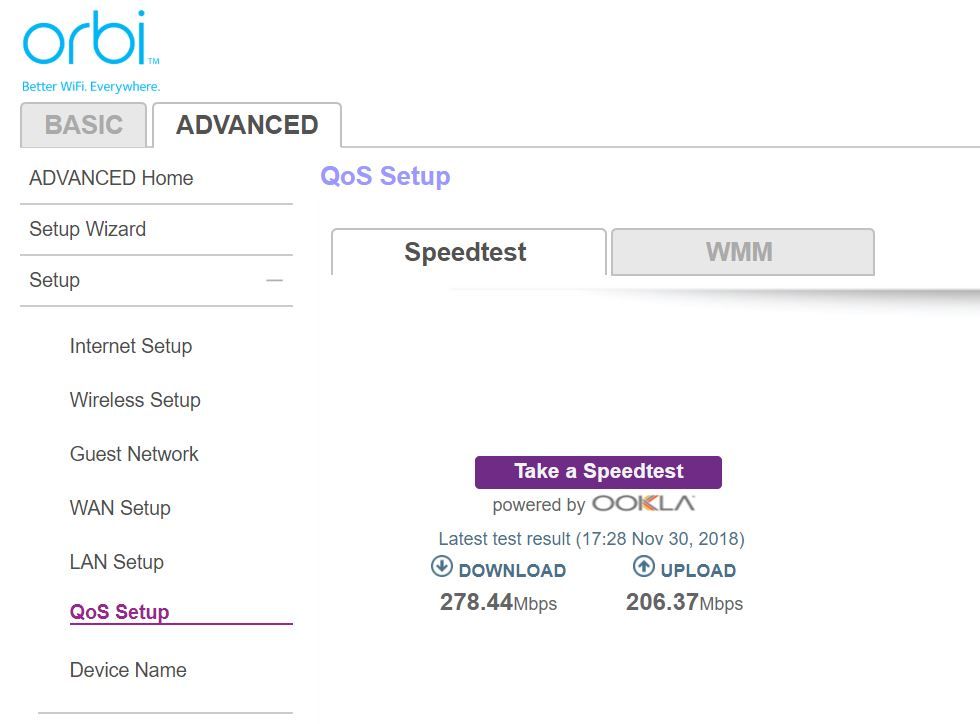Select the ADVANCED tab
This screenshot has height=724, width=980.
click(247, 125)
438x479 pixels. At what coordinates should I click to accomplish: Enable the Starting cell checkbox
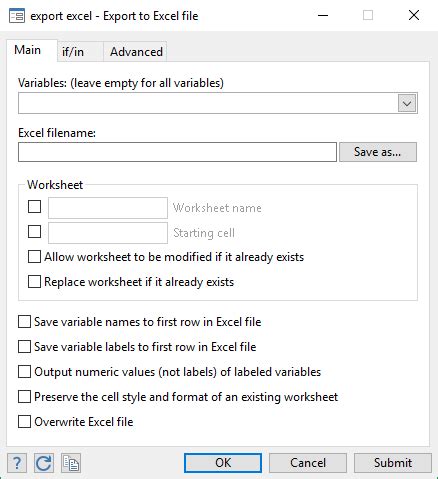pyautogui.click(x=34, y=232)
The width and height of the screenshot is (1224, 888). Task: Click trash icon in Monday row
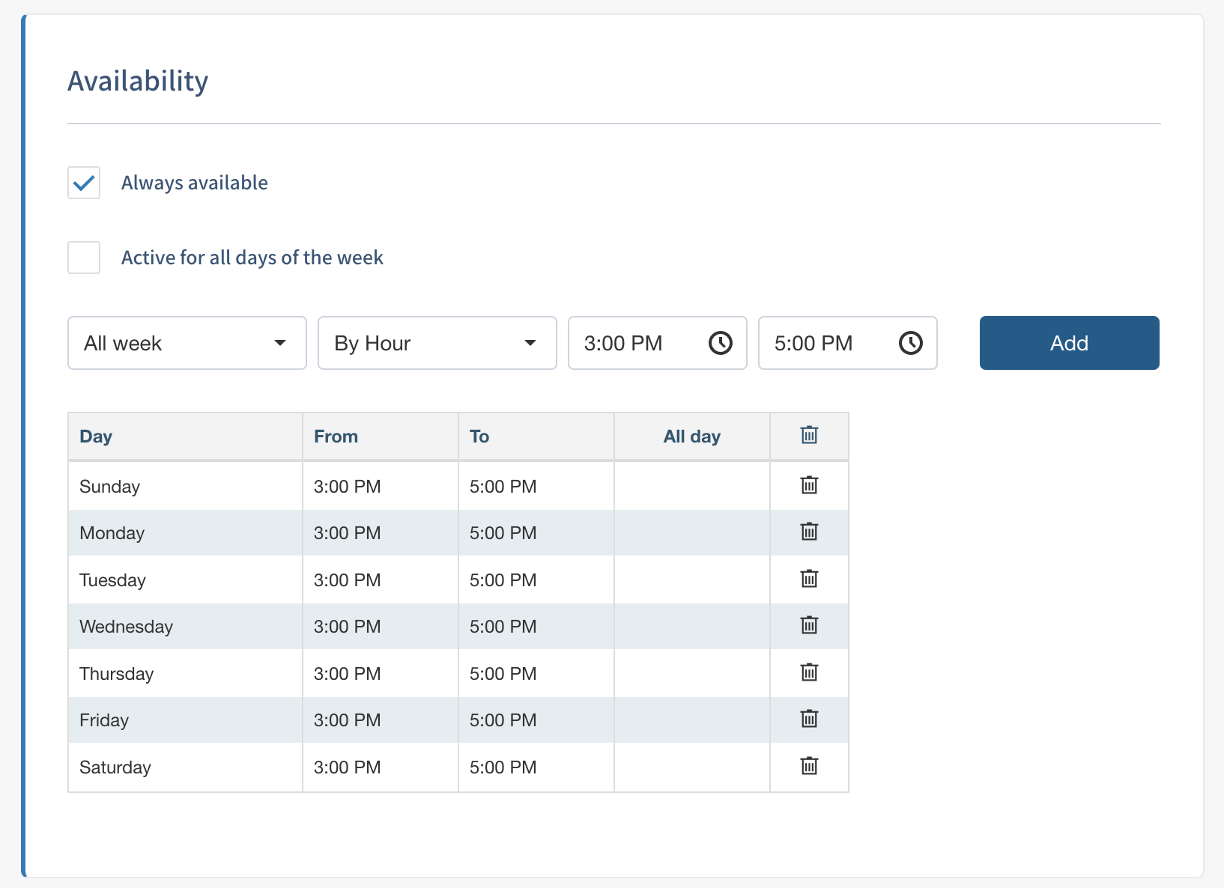pos(809,532)
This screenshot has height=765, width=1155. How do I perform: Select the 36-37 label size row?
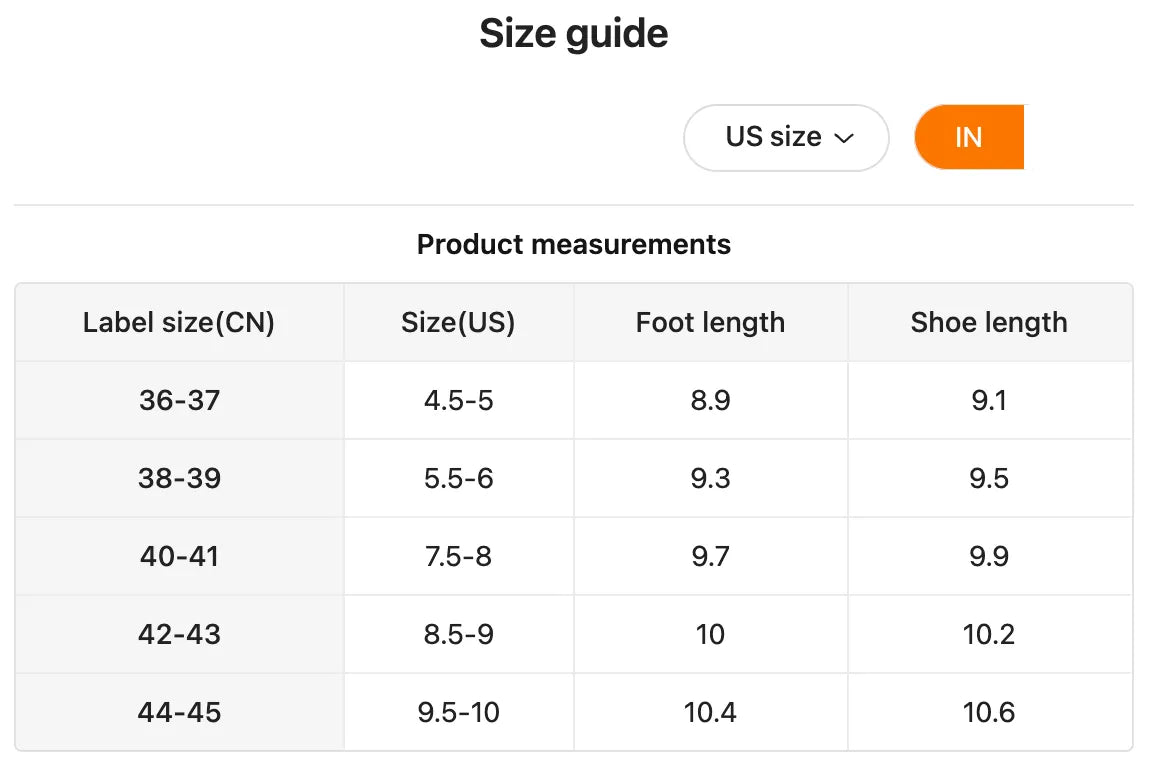tap(180, 401)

---

## [WORK INSTRUCTIONS]
Reproduce the lines from the one with "This screenshot has height=765, width=1155." through the end of the data, keeping both end lines, adding nothing, and dropping any pictures.

## [RESULT]
This screenshot has height=765, width=1155. How do I perform: Select the 36-37 label size row?
tap(180, 401)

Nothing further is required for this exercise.